**Given instruction**. Rewrite the lines from the line with "Click the MCP list vertical scrollbar" to the line with "pyautogui.click(x=572, y=168)", putting "Layers panel" in place of "Scenes panel" and leaving everything else unchanged.

[Begin]

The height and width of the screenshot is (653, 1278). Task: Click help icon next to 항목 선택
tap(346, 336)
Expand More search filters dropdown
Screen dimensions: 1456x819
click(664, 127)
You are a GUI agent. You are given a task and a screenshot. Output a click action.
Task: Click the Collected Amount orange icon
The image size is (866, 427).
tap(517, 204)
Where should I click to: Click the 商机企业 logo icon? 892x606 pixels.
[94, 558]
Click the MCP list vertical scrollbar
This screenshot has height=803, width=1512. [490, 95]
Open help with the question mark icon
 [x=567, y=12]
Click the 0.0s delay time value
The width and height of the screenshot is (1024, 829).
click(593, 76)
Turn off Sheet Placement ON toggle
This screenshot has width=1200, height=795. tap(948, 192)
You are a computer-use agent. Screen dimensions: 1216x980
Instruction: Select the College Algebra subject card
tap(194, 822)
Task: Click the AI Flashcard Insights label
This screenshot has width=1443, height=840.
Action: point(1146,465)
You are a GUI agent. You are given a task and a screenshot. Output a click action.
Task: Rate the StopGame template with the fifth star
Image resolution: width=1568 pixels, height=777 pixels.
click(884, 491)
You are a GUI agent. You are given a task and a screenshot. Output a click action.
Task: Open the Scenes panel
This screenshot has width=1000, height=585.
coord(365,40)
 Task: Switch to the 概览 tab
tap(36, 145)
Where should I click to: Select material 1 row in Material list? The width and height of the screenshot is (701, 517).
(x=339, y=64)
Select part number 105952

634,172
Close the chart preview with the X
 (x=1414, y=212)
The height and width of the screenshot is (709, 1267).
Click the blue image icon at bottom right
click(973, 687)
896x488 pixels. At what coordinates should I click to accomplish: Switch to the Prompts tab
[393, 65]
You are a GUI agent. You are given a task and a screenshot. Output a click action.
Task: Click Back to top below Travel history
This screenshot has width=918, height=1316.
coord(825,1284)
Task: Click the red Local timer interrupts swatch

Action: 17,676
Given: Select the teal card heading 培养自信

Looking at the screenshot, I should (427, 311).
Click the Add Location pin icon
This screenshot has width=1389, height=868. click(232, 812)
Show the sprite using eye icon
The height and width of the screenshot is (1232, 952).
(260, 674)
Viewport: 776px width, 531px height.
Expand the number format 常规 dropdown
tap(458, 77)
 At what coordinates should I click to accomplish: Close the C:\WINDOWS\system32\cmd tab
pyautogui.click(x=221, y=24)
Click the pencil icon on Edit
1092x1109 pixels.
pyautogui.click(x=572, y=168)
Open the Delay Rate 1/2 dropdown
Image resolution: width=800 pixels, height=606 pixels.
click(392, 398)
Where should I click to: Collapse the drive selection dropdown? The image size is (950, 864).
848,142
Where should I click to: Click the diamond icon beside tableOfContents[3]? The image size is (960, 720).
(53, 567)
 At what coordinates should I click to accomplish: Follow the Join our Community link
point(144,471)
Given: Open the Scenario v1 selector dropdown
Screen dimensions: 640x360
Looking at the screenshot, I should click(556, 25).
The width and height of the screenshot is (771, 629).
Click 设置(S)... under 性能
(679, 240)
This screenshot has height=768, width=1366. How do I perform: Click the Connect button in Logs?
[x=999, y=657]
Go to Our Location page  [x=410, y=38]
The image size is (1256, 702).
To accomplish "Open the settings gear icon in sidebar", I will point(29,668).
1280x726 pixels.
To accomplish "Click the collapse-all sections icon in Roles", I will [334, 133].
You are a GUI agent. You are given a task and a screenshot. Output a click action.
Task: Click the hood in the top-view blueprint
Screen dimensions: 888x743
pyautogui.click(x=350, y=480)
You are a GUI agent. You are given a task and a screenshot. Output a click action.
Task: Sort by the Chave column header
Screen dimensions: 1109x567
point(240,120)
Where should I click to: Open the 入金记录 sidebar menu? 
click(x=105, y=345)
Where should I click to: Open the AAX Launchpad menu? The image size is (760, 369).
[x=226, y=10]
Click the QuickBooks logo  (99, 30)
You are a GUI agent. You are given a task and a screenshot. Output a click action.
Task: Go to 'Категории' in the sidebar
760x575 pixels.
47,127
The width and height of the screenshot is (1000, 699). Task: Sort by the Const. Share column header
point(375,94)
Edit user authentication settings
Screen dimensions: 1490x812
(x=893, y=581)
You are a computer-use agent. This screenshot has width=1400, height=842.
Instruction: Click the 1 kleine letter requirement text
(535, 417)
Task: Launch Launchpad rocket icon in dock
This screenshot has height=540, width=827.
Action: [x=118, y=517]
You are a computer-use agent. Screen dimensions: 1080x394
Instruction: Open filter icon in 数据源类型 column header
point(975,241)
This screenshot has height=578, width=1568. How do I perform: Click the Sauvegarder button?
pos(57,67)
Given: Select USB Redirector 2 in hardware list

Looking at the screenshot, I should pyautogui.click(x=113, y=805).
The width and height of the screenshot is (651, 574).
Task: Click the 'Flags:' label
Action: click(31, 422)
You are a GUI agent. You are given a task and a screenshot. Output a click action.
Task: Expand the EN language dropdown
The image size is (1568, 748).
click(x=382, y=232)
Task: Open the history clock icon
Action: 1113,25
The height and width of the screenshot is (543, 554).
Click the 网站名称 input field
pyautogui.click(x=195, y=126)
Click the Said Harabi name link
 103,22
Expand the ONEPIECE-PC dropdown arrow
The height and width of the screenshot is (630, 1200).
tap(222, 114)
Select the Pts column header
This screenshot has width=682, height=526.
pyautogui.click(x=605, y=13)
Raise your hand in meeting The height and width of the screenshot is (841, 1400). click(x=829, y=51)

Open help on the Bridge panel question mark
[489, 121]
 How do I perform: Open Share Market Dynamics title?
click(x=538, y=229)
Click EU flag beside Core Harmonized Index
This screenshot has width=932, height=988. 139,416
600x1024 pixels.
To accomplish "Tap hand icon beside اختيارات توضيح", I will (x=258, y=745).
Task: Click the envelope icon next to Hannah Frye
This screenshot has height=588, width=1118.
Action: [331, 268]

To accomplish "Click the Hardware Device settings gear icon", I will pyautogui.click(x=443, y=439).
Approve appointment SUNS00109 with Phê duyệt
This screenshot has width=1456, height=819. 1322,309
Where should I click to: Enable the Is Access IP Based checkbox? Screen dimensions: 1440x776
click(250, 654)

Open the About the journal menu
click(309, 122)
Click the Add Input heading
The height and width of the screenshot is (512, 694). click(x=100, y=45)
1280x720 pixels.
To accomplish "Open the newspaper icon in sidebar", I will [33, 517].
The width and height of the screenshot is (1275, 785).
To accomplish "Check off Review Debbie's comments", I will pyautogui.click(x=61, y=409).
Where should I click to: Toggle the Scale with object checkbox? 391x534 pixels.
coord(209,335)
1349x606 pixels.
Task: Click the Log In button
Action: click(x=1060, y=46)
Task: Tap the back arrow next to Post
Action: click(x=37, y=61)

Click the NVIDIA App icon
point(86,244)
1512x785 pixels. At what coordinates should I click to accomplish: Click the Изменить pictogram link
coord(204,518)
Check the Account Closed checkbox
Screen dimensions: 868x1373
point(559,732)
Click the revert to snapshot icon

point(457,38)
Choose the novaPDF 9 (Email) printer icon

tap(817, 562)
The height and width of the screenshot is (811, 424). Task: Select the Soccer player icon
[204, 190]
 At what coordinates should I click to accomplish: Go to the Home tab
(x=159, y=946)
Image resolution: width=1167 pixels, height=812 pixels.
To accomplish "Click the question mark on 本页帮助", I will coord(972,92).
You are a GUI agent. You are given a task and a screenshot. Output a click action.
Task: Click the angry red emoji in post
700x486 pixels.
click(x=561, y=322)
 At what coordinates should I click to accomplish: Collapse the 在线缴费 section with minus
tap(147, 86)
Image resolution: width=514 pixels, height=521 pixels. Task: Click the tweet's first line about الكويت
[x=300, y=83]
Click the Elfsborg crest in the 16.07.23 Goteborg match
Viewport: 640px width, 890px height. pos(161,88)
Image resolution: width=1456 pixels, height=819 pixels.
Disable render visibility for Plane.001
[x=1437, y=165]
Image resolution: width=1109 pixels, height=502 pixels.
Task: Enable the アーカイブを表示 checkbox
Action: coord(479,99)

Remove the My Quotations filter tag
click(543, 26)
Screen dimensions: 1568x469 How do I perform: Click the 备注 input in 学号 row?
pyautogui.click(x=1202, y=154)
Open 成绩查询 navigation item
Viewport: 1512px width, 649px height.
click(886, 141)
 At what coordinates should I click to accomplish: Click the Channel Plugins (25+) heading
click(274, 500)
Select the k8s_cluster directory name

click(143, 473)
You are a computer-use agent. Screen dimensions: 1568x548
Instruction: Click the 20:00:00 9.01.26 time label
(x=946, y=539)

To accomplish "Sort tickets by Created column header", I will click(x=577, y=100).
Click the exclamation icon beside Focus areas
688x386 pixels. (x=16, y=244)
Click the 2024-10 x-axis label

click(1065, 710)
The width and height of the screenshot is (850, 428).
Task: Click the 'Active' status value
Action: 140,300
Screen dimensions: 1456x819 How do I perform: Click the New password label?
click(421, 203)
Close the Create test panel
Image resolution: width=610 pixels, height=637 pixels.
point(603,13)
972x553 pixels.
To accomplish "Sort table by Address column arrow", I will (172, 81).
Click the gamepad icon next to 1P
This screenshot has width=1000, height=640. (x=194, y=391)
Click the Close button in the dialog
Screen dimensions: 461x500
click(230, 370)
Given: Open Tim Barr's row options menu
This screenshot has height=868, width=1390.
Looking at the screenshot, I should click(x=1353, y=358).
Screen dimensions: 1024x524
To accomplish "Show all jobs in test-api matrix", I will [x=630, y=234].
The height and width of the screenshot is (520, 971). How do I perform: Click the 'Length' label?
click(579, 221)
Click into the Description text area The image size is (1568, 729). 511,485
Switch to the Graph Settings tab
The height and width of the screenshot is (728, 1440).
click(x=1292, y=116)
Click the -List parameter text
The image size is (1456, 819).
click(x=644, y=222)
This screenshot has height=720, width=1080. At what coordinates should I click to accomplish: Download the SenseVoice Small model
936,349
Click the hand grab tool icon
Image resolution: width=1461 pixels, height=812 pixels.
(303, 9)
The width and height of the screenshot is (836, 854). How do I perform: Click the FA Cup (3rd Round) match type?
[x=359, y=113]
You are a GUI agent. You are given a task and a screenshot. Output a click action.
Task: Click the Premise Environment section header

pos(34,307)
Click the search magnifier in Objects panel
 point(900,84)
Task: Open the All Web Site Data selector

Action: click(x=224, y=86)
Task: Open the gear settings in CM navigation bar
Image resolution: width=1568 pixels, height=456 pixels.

[End]

**Written answer**.
Click the MCP list vertical scrollbar
This screenshot has height=803, width=1512. [490, 95]
Open help with the question mark icon
 [x=567, y=12]
Click the 0.0s delay time value
The width and height of the screenshot is (1024, 829).
click(593, 76)
Turn off Sheet Placement ON toggle
This screenshot has width=1200, height=795. tap(948, 192)
You are a computer-use agent. Screen dimensions: 1216x980
Instruction: Select the College Algebra subject card
tap(194, 822)
Task: Click the AI Flashcard Insights label
This screenshot has width=1443, height=840.
Action: point(1146,465)
You are a GUI agent. You are given a task and a screenshot. Output a click action.
Task: Rate the StopGame template with the fifth star
Image resolution: width=1568 pixels, height=777 pixels.
click(884, 491)
You are a GUI agent. You are given a task and a screenshot. Output a click action.
Task: Open the Layers panel
This screenshot has width=1000, height=585.
coord(365,40)
 Task: Switch to the 概览 tab
tap(36, 145)
Where should I click to: Select material 1 row in Material list? The width and height of the screenshot is (701, 517).
(x=339, y=64)
Select part number 105952

634,172
Close the chart preview with the X
 (x=1414, y=212)
The height and width of the screenshot is (709, 1267).
Click the blue image icon at bottom right
click(973, 687)
896x488 pixels. At what coordinates should I click to accomplish: Switch to the Prompts tab
[393, 65]
You are a GUI agent. You are given a task and a screenshot. Output a click action.
Task: Click Back to top below Travel history
This screenshot has width=918, height=1316.
coord(825,1284)
Task: Click the red Local timer interrupts swatch

Action: 17,676
Given: Select the teal card heading 培养自信

Looking at the screenshot, I should (427, 311).
Click the Add Location pin icon
This screenshot has width=1389, height=868. click(232, 812)
Show the sprite using eye icon
The height and width of the screenshot is (1232, 952).
(260, 674)
Viewport: 776px width, 531px height.
Expand the number format 常规 dropdown
tap(458, 77)
 At what coordinates should I click to accomplish: Close the C:\WINDOWS\system32\cmd tab
pyautogui.click(x=221, y=24)
Click the pencil icon on Edit
1092x1109 pixels.
pyautogui.click(x=572, y=168)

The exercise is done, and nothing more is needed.